Date posted: May 9, 2014
Kaynak was acquitted in a recent investigation in March which had alleged fraud within the company.
A Finance Ministry team examined tax documents related to Kaynak’s operations on the evening of March 26. On the same night, government media outlets aired reports online that referred to the inspection as a “raid.” Kaynak described the audit as a “routine visit,” denying claims of a raid.
The company also complained about what it said was an “intense smear campaign” against itself. It later took the issue to a court, which shortly after ruled that the inspections at Kaynak on March 26 were unlawful and that the documents confiscated during the inspections be returned to the firm. The firm said it still has not received its documents.
It later turned out that the Finance Ministry’s audit team had used falsified documents to carry out a tax inspection at Kaynak. The team used some e-mailed documents sent to them by an anonymous source, Ö.A, which failed to prove the allegations of irregularities at Kaynak.
A separate prosecutor’s office in İstanbul is now preparing to launch a new round of inspections at Kaynak. The office is again using e-mailed documents without confirming their authenticity, sources have told Today’s Zaman.
In addition, the prosecutor’s office has registered the new documents that it plans to use for the new inspection at Kaynak in a file named “Keynak” in the National Judiciary Network Project (UYAP). Legal experts have said this was done on purpose to keep the new investigation file secret. The experts said this is an illegal method of launching an investigation.
Prime Minister Recep Tayyip Erdoğan has accused Turkey’s largest Islamic group, the Hizmet movement, of orchestrating a plot to launch a graft inquiry targeting his family members, ministers and businessmen. He also accuses Hizmet followers of being involved in illicit wiretapped recordings of top government officials, which served to expand the scope of a corruption scandal which erupted on Dec. 17.

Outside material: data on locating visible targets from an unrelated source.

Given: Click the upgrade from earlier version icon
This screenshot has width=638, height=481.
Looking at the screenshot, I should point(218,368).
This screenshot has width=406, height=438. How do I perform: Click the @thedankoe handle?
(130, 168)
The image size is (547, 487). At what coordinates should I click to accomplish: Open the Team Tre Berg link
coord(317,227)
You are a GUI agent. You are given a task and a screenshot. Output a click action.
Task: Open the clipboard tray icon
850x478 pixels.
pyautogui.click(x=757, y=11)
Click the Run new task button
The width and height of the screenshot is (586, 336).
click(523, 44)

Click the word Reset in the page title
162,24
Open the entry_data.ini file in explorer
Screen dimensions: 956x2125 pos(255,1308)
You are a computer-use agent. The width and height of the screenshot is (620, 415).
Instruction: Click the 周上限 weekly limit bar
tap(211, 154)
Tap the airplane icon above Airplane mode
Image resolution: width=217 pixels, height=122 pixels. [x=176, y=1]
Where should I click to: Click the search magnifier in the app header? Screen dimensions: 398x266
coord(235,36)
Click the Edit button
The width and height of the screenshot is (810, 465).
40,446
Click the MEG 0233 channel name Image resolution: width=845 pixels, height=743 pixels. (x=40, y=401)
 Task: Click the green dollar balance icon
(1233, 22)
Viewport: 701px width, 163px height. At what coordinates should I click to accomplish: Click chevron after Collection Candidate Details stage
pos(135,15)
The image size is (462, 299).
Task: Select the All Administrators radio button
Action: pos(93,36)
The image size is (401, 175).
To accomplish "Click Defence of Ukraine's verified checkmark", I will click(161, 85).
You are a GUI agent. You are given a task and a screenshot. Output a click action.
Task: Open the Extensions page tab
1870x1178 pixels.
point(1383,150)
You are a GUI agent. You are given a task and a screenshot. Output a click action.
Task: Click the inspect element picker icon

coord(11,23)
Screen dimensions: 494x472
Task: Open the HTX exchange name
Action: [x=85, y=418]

The operation at Kaynak Holding headquarters in March has raised questions over the motive behind the recent Finance Ministry visits to certain business groups and companies, with critics viewing them as politically motivated searches ordered by the government.
Last year, the police launched investigations into Turkey’s oil distributors, including the Turkish Petroleum Refineries Corporation (TÜPRAŞ) owned by Koç Holding, over suspicions of “trading irregularities” and evasion of private consumption tax (ÖTV). The controversial investigations came after Erdoğan issued stern warnings to a number of business groups — including Koç Holding — that opened their doors to protesters escaping riot police during the Gezi Park protests in İstanbul’s Taksim Square.
Erdoğan said the owners of Divan Hotel, which allowed the hotel to be used as a shelter for protesters who had clashed with the police, would pay for their stance once the protests were over. The Koç business group owns both Divan Hotel and TÜPRAŞ.
The recent raid on Kaynak Holding has led to fresh questions over the nature of the sudden government interest in these companies. Critics of the government have alleged that it is using all the tools at its disposal to punish opponents and rival businesses.
In one example of using his political clout to “punish” the movement, Erdoğan urged his followers not to send their children to the schools and institutions run by the Hizmet movement or to buy its newspapers. Erdoğan’s aides have separately called on Justice and Development Party (AK Party) followers to boycott companies and a participation bank that are close to the movement.